Start of Block

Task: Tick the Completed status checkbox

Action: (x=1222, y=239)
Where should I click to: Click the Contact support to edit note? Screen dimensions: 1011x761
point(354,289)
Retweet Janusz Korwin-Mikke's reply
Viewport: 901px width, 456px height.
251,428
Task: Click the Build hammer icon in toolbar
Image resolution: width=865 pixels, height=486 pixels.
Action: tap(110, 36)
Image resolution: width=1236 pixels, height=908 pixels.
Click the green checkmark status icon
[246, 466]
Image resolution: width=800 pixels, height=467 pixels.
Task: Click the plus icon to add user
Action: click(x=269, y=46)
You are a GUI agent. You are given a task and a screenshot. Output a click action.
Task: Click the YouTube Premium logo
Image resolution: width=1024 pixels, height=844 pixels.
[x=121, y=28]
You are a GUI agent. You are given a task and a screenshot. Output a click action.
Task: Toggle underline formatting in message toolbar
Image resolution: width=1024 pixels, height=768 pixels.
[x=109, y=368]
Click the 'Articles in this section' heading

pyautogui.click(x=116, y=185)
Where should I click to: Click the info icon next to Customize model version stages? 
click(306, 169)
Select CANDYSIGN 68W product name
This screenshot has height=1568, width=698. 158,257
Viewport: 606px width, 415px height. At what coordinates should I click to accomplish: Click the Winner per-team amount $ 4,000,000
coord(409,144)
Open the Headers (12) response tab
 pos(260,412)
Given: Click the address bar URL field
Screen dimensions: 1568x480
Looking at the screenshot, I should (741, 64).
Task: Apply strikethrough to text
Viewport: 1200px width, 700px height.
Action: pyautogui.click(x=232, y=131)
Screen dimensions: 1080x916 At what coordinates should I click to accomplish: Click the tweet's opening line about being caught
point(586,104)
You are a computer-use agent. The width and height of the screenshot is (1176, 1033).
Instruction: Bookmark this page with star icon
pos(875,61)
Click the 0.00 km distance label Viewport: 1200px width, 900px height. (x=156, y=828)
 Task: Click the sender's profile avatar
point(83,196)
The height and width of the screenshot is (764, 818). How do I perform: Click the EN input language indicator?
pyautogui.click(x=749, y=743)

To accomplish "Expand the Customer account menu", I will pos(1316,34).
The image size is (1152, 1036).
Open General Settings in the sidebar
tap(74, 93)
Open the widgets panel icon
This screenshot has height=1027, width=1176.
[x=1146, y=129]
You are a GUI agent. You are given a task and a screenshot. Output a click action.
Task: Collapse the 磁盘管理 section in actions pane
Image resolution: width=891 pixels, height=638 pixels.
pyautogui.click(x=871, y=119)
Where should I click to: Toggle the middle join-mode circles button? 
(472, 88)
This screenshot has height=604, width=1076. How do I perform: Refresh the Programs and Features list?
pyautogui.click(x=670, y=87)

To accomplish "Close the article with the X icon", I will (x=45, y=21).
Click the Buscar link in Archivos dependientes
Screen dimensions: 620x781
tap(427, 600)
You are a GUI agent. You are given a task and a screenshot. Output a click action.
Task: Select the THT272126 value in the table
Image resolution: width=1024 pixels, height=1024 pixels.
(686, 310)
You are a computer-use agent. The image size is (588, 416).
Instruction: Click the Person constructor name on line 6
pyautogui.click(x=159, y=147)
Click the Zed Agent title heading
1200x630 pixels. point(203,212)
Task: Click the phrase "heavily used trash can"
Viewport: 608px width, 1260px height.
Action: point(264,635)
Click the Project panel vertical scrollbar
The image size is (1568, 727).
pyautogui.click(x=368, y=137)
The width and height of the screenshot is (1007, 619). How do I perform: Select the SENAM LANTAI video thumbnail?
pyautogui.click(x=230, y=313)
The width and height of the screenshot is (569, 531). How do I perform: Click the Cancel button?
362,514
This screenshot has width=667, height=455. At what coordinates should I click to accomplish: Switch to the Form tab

End of Block

* EXERCISE BRIEF
Restate every entry above exactly as it stands.

* RESULT OF THIS TASK
Task: Tick the Completed status checkbox

Action: (x=1222, y=239)
Where should I click to: Click the Contact support to edit note? Screen dimensions: 1011x761
point(354,289)
Retweet Janusz Korwin-Mikke's reply
Viewport: 901px width, 456px height.
251,428
Task: Click the Build hammer icon in toolbar
Image resolution: width=865 pixels, height=486 pixels.
Action: tap(110, 36)
Image resolution: width=1236 pixels, height=908 pixels.
Click the green checkmark status icon
[246, 466]
Image resolution: width=800 pixels, height=467 pixels.
Task: Click the plus icon to add user
Action: click(x=269, y=46)
You are a GUI agent. You are given a task and a screenshot. Output a click action.
Task: Click the YouTube Premium logo
Image resolution: width=1024 pixels, height=844 pixels.
[x=121, y=28]
You are a GUI agent. You are given a task and a screenshot. Output a click action.
Task: Toggle underline formatting in message toolbar
Image resolution: width=1024 pixels, height=768 pixels.
[x=109, y=368]
Click the 'Articles in this section' heading

pyautogui.click(x=116, y=185)
Where should I click to: Click the info icon next to Customize model version stages? 
click(306, 169)
Select CANDYSIGN 68W product name
This screenshot has height=1568, width=698. 158,257
Viewport: 606px width, 415px height. At what coordinates should I click to accomplish: Click the Winner per-team amount $ 4,000,000
coord(409,144)
Open the Headers (12) response tab
 pos(260,412)
Given: Click the address bar URL field
Screen dimensions: 1568x480
Looking at the screenshot, I should (741, 64).
Task: Apply strikethrough to text
Viewport: 1200px width, 700px height.
Action: pyautogui.click(x=232, y=131)
Screen dimensions: 1080x916 At what coordinates should I click to accomplish: Click the tweet's opening line about being caught
point(586,104)
You are a computer-use agent. The width and height of the screenshot is (1176, 1033).
Instruction: Bookmark this page with star icon
pos(875,61)
Click the 0.00 km distance label Viewport: 1200px width, 900px height. (x=156, y=828)
 Task: Click the sender's profile avatar
point(83,196)
The height and width of the screenshot is (764, 818). How do I perform: Click the EN input language indicator?
pyautogui.click(x=749, y=743)

To accomplish "Expand the Customer account menu", I will pos(1316,34).
The image size is (1152, 1036).
Open General Settings in the sidebar
tap(74, 93)
Open the widgets panel icon
This screenshot has height=1027, width=1176.
[x=1146, y=129]
You are a GUI agent. You are given a task and a screenshot. Output a click action.
Task: Collapse the 磁盘管理 section in actions pane
Image resolution: width=891 pixels, height=638 pixels.
pyautogui.click(x=871, y=119)
Where should I click to: Toggle the middle join-mode circles button? 
(472, 88)
This screenshot has height=604, width=1076. How do I perform: Refresh the Programs and Features list?
pyautogui.click(x=670, y=87)

To accomplish "Close the article with the X icon", I will (x=45, y=21).
Click the Buscar link in Archivos dependientes
Screen dimensions: 620x781
tap(427, 600)
You are a GUI agent. You are given a task and a screenshot. Output a click action.
Task: Select the THT272126 value in the table
Image resolution: width=1024 pixels, height=1024 pixels.
(686, 310)
You are a computer-use agent. The image size is (588, 416).
Instruction: Click the Person constructor name on line 6
pyautogui.click(x=159, y=147)
Click the Zed Agent title heading
1200x630 pixels. point(203,212)
Task: Click the phrase "heavily used trash can"
Viewport: 608px width, 1260px height.
Action: point(264,635)
Click the Project panel vertical scrollbar
The image size is (1568, 727).
pyautogui.click(x=368, y=137)
The width and height of the screenshot is (1007, 619). How do I perform: Select the SENAM LANTAI video thumbnail?
pyautogui.click(x=230, y=313)
The width and height of the screenshot is (569, 531). How do I perform: Click the Cancel button?
362,514
This screenshot has width=667, height=455. At what coordinates should I click to accomplish: Switch to the Form tab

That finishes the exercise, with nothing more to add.